About Johnnie
Johnnie Bess is a multimedia artist whom currently specializes in wheel thrown pottery. After receiving his Bachelor’s of Fine Arts Degree with concentrations in painting and photography, from Howard University in 2009, Bess began to teach Visual Art in Washington D.C. public schools. After briefly working as studio assistant for figurative painter Iona Rozeal Brown in Washington DC, in 2011, Bess settled in Miami Florida where he began to explore new mediums and began showing his own work in various cities throughout the eastern seaboard while also assisting renound graffiti artist Ernie Vales in his early Wynwood studio, EVL World.
Though It was as a college student that Johnnie was first introduced to ceramics, it would admittedly be some years before he “matured” enough for the medium. In 2016, inspired by pre-Columbian pottery encountered during travels to Bogota and Guasca Columbia and joyful memories of insight gained via mentors such as Ceramicist Reginald Pointer at Howard, Bess reacquainted himself with clay and hasn’t looked back since. The artist uses his paintings and ceramic work to question and affirm our collective identities, our roots. As a military “brat“ whom moved around every few years as a kid, the artist has developed a keen sensitivity to an ever nagging question... ”Where you from?”
In 2019 Bess was awarded the Oolite Arts, Teacher’s Travel grant to return to Iwakuni, Japan, where he lived in his childhood, to learn the region's 400-year-old style of traditional ceramics pottery known as Hagi ware. Johnnie's current work, like his students' own, represents a process of sustained investigation and personal inquiry as well as a synthesis of experiences, cultures and aesthetic sensibilities.

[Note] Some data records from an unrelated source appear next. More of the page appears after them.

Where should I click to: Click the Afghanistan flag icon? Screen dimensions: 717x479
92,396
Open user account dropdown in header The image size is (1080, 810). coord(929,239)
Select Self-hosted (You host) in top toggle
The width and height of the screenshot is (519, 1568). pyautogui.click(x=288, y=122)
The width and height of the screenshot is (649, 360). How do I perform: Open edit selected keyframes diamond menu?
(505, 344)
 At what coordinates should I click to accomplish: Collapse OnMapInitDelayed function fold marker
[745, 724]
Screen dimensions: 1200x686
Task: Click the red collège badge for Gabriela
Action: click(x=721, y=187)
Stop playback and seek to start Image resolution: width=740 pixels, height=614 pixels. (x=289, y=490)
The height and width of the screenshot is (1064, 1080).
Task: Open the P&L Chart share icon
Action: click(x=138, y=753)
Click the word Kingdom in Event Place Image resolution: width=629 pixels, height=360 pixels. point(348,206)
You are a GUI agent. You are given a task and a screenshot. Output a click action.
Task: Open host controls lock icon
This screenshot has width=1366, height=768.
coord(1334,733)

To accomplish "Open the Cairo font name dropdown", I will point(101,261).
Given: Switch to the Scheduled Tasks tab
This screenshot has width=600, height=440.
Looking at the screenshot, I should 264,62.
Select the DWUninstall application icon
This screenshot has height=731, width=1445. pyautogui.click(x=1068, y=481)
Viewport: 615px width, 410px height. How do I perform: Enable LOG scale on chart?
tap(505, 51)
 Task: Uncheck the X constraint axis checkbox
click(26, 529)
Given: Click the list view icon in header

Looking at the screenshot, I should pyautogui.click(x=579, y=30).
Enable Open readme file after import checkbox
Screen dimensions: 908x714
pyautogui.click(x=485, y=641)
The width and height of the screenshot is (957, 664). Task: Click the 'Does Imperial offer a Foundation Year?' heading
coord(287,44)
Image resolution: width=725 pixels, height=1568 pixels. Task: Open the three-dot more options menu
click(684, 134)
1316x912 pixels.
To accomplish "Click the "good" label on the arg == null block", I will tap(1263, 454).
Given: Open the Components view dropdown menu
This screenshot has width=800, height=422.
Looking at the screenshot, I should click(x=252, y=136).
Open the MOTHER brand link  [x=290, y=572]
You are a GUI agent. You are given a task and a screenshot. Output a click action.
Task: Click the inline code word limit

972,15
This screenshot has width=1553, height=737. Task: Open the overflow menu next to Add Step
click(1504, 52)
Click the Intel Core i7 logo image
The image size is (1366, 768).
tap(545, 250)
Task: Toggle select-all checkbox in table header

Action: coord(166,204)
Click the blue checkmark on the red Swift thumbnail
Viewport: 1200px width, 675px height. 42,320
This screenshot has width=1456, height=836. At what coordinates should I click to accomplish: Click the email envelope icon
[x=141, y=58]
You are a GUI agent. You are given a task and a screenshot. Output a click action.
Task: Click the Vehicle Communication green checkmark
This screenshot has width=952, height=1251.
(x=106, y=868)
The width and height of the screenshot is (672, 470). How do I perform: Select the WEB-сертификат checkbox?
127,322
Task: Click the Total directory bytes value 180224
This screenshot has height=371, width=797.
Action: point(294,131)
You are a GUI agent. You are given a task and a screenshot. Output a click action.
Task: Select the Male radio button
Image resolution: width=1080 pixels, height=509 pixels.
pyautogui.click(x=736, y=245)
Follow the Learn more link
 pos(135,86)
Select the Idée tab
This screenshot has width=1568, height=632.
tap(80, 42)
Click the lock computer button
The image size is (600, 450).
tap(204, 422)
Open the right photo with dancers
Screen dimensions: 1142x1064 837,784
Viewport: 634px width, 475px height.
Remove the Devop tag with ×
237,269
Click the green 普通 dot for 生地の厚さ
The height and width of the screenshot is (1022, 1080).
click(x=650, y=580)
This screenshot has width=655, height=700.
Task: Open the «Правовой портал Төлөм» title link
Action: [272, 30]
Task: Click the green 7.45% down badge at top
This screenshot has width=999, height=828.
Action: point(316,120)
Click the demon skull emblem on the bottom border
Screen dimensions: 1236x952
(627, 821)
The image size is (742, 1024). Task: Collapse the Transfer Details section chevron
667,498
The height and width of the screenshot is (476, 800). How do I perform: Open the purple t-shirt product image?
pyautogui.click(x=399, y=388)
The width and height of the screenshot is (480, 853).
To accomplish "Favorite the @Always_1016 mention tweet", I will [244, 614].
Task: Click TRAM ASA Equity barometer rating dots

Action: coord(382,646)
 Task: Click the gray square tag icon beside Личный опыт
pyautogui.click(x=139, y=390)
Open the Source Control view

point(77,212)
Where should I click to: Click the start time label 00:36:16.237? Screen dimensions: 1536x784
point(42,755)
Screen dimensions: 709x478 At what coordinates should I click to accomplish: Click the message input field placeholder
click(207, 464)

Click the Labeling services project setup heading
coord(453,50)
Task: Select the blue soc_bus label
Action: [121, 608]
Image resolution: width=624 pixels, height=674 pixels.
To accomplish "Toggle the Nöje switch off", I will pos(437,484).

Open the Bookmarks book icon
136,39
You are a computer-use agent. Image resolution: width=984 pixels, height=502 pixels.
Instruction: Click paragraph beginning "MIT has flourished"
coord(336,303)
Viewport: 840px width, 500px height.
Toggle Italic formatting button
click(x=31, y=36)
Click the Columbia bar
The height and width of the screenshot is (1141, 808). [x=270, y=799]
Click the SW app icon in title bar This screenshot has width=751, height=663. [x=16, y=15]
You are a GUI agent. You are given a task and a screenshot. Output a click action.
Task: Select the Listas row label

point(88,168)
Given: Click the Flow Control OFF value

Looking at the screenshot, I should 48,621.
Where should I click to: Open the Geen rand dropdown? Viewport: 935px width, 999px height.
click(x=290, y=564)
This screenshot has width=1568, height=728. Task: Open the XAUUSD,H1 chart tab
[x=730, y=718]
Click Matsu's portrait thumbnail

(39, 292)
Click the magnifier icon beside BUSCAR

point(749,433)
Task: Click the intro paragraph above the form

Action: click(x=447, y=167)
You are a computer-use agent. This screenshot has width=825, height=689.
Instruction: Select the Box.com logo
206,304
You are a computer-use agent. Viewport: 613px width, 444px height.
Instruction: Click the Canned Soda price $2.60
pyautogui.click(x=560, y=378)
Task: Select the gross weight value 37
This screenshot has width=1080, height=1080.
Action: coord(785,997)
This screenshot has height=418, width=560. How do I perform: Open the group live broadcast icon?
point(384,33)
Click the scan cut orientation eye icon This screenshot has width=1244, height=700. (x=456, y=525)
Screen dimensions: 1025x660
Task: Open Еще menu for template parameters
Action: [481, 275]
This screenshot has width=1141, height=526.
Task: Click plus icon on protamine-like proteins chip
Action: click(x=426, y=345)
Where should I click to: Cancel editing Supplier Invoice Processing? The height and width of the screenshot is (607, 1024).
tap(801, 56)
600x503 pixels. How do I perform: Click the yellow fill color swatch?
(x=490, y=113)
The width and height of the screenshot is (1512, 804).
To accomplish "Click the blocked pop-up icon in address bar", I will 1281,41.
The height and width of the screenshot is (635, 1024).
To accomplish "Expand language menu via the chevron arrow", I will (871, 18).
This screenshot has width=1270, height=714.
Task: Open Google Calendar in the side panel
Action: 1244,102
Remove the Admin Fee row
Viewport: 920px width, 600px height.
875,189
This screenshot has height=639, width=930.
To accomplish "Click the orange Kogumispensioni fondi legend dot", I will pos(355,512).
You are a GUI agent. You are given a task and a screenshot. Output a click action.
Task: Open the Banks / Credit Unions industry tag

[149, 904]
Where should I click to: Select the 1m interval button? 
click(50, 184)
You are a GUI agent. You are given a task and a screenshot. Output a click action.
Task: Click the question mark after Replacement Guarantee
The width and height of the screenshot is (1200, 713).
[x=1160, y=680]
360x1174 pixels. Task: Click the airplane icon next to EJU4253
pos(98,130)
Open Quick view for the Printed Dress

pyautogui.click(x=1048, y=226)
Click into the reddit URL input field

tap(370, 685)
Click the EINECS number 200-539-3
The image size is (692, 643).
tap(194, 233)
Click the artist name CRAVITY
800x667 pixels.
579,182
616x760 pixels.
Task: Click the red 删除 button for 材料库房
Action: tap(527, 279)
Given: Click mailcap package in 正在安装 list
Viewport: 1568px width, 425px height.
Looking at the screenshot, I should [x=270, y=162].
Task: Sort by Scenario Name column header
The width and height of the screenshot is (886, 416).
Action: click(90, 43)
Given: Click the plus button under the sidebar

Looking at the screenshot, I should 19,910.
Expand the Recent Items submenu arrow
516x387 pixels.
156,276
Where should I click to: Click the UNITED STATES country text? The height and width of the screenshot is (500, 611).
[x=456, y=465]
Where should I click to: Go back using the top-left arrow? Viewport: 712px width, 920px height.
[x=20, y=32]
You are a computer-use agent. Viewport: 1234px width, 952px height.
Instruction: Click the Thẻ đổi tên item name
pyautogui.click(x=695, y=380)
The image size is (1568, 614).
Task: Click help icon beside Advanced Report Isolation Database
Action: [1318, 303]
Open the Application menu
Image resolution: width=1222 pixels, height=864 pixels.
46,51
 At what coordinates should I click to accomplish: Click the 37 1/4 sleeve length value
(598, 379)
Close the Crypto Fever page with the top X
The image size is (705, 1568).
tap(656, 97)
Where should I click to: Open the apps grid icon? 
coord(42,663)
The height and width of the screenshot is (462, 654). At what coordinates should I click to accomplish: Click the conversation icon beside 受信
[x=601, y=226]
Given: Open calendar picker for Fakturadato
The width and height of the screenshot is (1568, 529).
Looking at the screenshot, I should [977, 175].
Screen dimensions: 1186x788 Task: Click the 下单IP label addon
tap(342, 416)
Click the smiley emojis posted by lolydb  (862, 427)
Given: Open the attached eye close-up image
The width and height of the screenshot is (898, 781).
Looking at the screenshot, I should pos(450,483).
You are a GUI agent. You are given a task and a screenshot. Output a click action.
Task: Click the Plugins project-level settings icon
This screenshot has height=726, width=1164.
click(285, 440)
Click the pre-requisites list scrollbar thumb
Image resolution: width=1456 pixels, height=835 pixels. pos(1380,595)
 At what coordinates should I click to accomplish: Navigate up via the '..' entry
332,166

Most recently in 2022, with great consideration, Johnnie left Florida's Public School System for the opportunity to briefly study ceramics full time as part of an extended residency at The Hambidge Center for Creative Arts and Sciences in Rabun Gap Georgia. After a year of practice and research of southern and Appalachian folk ceramics Bess was awarded a Multicultural Fellowship with the National Council on Education for the Ceramic Arts (NCECA) in Cincinnati Ohio. Bess will be showing work at NCECA events in 2024 and 2025 in Richmond, Virginia and and Salt Lake City, Utah respectively.